Opponents of diversity programs are increasingly banking on an 1866 civil rights law meant to protect Black people from economic exclusion as a way to challenge corporate diversity and equity policies as well as funding to Black-owned businesses
NEW YORK — Opponents of workplace diversity programs are increasingly banking on a section of the Civil Rights Act of 1866 to challenge equity policies as well as funding to minority-owned businesses.
Section 1981 of the act was originally meant to protect formerly enslaved people — or Black people specifically — from economic exclusion. But now the American Alliance for Equal Rights — a group run by Edward Blum, the conservative activist who challenged affirmative action in higher education and won — is citing the section to go after a venture capital fund called the Fearless Fund, which invests in businesses owned by women of color. A federal appeals court temporarily blocked funding for Fearless Fund's grant program as the case proceeds.

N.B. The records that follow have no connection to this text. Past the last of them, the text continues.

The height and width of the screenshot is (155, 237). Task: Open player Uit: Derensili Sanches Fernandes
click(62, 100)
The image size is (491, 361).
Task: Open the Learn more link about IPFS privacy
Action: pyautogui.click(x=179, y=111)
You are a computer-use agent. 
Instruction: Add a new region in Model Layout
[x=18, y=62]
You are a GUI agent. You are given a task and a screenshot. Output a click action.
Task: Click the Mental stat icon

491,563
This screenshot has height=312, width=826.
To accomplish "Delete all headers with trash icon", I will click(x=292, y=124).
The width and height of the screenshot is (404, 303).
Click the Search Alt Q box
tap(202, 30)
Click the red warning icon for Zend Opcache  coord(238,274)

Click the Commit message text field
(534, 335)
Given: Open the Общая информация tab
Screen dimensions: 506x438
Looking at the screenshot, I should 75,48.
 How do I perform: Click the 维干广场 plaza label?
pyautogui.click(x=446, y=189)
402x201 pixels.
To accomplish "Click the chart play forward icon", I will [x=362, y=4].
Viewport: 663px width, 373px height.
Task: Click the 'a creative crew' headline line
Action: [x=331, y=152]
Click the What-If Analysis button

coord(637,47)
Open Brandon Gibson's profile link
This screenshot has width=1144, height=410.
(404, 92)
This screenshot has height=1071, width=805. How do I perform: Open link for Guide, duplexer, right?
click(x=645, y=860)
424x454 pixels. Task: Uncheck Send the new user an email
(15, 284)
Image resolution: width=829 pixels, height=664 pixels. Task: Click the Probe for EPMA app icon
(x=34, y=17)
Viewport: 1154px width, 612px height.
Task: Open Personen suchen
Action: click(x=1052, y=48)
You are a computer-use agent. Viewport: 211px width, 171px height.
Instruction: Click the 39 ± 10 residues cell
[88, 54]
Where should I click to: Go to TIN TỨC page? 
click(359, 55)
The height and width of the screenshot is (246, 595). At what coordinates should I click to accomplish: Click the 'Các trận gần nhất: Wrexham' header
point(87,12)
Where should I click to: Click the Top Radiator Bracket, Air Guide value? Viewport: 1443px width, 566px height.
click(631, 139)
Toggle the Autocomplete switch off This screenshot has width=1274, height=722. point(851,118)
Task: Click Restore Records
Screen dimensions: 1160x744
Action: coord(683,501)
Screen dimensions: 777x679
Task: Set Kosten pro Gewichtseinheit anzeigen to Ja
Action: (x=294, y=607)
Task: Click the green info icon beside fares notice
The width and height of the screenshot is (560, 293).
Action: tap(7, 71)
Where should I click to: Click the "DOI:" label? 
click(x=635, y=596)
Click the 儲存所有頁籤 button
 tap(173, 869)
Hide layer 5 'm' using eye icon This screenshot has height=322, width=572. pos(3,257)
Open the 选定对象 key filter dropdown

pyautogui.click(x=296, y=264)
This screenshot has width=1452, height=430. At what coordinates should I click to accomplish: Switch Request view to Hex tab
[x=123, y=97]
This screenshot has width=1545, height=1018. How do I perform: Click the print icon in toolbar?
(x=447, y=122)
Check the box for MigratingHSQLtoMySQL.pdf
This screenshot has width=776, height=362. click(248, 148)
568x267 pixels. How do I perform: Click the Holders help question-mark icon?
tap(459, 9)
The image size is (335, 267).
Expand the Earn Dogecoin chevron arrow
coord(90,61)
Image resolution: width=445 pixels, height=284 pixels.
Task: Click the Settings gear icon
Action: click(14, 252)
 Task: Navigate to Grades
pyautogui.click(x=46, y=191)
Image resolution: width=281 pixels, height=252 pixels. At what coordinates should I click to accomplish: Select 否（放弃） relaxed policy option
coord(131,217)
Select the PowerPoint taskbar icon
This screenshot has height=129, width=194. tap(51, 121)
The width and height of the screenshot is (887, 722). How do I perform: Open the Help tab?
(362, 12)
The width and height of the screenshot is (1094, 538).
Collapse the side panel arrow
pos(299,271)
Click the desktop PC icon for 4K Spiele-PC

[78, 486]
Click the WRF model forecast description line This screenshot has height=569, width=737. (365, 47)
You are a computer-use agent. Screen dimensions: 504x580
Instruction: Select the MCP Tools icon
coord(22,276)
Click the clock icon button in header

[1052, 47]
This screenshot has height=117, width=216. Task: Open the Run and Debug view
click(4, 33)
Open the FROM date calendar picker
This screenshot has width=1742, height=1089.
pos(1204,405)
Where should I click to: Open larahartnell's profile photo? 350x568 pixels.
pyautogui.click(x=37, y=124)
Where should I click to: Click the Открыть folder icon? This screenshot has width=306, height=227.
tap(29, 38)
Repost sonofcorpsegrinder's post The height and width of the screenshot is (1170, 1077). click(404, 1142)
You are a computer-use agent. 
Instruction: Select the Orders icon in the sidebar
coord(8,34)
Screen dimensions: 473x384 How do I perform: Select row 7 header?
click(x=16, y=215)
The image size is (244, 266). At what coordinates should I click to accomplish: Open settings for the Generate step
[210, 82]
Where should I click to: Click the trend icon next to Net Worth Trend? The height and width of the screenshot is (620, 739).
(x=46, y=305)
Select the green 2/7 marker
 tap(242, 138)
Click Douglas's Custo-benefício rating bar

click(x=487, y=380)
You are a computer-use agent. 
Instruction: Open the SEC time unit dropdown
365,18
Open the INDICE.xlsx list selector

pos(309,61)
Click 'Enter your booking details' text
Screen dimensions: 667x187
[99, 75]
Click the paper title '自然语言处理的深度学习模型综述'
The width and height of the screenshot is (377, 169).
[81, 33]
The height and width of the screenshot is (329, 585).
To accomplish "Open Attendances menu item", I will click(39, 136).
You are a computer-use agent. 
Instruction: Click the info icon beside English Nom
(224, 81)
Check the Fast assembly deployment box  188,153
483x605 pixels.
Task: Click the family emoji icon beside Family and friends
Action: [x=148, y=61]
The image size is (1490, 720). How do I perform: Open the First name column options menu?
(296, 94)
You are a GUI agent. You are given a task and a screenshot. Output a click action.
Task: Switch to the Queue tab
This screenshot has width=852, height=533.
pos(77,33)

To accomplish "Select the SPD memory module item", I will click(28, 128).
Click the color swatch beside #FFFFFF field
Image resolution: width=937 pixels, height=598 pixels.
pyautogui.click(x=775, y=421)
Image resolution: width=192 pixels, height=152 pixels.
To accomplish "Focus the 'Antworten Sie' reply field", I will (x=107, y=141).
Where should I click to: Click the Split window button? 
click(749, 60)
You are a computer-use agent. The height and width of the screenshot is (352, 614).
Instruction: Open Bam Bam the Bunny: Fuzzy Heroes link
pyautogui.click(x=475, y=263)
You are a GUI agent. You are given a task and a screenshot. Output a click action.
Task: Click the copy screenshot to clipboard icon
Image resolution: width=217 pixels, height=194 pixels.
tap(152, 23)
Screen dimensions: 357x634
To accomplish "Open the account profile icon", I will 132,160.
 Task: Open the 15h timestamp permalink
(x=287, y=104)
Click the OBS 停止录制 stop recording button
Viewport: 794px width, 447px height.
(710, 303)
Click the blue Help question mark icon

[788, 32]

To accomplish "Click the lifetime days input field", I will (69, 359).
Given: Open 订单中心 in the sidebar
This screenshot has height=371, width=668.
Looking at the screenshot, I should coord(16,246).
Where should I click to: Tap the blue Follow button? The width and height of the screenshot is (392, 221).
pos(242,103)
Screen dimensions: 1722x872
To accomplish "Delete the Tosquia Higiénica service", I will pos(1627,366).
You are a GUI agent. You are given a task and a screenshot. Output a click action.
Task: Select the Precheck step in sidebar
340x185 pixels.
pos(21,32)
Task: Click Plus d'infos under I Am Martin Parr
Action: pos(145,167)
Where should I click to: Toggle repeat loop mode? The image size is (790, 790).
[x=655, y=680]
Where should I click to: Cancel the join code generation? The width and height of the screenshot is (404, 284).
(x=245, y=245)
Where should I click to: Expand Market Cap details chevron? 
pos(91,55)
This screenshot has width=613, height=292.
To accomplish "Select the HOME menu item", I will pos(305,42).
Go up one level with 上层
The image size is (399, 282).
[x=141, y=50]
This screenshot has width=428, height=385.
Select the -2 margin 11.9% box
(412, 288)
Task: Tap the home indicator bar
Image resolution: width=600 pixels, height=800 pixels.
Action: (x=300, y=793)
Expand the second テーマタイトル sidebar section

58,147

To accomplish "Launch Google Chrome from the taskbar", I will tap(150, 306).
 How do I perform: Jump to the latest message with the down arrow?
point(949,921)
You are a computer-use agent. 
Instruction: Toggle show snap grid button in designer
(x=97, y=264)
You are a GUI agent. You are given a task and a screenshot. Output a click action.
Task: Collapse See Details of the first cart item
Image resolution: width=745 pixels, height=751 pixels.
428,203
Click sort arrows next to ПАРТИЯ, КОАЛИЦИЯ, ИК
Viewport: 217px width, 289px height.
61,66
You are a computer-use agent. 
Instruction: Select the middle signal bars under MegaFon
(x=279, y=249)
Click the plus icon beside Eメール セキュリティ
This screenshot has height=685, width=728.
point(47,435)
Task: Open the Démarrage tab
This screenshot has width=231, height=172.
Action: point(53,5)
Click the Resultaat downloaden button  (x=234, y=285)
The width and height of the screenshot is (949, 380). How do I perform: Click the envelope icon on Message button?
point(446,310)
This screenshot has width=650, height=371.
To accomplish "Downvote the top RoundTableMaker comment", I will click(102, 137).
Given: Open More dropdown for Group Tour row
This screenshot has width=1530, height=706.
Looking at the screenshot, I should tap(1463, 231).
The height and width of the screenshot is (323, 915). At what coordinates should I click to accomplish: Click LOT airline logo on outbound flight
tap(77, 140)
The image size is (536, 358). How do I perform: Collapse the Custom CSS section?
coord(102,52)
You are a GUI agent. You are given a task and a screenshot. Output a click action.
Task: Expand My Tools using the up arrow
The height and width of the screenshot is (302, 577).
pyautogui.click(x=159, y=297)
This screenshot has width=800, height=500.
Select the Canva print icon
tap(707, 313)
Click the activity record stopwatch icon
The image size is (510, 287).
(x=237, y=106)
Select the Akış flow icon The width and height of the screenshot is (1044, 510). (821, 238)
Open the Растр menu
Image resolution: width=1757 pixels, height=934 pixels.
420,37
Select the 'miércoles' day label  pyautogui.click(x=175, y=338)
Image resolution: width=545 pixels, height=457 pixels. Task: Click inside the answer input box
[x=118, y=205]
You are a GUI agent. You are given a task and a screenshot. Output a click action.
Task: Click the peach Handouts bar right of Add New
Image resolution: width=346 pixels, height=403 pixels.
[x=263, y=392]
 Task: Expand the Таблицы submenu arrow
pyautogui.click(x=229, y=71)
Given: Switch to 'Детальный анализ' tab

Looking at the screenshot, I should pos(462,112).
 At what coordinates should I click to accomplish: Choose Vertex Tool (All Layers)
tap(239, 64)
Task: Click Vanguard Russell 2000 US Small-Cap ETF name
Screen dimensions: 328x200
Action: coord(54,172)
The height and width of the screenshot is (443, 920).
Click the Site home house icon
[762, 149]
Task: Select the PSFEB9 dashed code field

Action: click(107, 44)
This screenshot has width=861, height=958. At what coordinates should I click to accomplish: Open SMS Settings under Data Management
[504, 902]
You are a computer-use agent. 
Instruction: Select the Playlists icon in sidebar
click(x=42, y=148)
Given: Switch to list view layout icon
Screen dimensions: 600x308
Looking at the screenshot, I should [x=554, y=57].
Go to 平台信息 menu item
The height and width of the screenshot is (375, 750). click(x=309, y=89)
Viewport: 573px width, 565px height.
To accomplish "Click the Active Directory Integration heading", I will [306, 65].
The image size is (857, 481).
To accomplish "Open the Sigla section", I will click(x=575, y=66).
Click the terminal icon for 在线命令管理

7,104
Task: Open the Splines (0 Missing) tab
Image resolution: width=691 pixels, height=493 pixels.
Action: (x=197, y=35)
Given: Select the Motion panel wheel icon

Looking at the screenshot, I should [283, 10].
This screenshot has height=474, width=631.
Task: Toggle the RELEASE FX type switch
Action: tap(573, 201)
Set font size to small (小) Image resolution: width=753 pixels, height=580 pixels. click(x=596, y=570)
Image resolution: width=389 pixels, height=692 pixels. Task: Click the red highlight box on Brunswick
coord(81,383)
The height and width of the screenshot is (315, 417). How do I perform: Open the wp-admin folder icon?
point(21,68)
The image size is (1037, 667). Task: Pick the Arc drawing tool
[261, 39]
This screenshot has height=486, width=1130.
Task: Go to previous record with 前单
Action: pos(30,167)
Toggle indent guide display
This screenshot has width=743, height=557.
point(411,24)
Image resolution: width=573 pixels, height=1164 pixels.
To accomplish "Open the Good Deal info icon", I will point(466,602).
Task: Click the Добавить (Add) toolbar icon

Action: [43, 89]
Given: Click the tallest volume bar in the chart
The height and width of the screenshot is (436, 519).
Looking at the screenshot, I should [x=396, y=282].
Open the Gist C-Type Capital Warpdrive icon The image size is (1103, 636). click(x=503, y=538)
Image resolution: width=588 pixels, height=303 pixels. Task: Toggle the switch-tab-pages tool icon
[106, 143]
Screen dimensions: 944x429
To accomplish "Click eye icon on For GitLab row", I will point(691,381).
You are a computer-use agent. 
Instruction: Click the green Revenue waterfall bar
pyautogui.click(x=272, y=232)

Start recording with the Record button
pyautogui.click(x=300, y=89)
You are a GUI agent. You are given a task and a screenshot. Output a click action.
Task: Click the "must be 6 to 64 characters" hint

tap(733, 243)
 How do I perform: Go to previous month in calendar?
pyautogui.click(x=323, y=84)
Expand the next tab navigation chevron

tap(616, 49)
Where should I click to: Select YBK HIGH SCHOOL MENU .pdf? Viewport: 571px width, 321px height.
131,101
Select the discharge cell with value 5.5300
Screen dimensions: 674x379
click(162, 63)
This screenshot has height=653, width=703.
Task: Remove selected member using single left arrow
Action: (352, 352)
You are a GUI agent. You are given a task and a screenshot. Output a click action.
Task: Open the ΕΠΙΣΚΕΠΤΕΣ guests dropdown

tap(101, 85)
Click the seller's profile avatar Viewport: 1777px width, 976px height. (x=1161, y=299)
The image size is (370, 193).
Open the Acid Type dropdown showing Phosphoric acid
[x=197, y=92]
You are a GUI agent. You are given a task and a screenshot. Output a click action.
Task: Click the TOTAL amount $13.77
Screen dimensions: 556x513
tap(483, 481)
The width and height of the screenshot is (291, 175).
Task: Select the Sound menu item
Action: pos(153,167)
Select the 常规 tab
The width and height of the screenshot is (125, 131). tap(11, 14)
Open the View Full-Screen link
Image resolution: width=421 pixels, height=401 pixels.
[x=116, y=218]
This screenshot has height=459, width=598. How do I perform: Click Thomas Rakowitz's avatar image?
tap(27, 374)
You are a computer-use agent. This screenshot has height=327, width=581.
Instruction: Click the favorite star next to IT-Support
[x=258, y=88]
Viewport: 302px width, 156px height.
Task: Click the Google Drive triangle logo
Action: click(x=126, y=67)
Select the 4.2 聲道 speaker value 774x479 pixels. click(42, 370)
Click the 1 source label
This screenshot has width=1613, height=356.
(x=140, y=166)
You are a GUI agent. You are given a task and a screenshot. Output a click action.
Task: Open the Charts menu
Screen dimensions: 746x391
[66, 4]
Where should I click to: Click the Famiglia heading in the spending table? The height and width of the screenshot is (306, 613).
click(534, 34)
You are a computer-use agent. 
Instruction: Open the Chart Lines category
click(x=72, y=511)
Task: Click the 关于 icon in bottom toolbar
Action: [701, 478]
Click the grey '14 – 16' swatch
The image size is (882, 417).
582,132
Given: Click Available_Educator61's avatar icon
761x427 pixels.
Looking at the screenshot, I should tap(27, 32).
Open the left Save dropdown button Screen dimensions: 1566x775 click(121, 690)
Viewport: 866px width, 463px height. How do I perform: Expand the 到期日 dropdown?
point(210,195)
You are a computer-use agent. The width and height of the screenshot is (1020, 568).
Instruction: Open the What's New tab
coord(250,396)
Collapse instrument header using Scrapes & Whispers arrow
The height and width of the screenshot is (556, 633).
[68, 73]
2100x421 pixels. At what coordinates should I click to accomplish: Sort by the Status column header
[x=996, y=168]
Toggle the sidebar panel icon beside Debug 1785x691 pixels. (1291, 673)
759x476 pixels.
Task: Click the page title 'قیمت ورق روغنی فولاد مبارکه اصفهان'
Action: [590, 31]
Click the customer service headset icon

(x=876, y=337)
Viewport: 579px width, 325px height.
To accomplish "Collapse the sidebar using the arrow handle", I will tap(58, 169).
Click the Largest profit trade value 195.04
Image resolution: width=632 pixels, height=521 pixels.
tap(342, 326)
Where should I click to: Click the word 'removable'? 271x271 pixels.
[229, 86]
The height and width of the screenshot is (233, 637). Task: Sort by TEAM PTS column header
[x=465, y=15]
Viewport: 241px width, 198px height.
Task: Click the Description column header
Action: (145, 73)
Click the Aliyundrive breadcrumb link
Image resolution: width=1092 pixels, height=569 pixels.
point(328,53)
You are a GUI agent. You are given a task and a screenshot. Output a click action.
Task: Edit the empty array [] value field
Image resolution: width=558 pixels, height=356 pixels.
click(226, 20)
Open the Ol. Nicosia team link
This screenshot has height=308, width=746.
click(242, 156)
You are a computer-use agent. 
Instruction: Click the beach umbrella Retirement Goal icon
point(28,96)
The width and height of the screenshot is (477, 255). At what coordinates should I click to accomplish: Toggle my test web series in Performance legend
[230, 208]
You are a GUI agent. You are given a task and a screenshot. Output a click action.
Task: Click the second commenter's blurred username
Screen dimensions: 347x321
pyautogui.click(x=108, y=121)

Conservative activists have brought lawsuits using the 1981 section against other companies and institutions, including insurance company Progressive and pharmaceutical giant Pfizer. The cases are being monitored carefully as the battle over racial considerations shift to the workplace following the U.S. Supreme Court’s June ruling ending affirmative action in college admissions.
While the 1981 section had been used well before the latest affirmative action ruling to prove reverse discrimination, Alphonso David, Fearless Fund's legal counsel who serves as president & CEO of The Global Black Economic Forum, said that there's a “coordinated use of Section 1981 now that we did not see before.”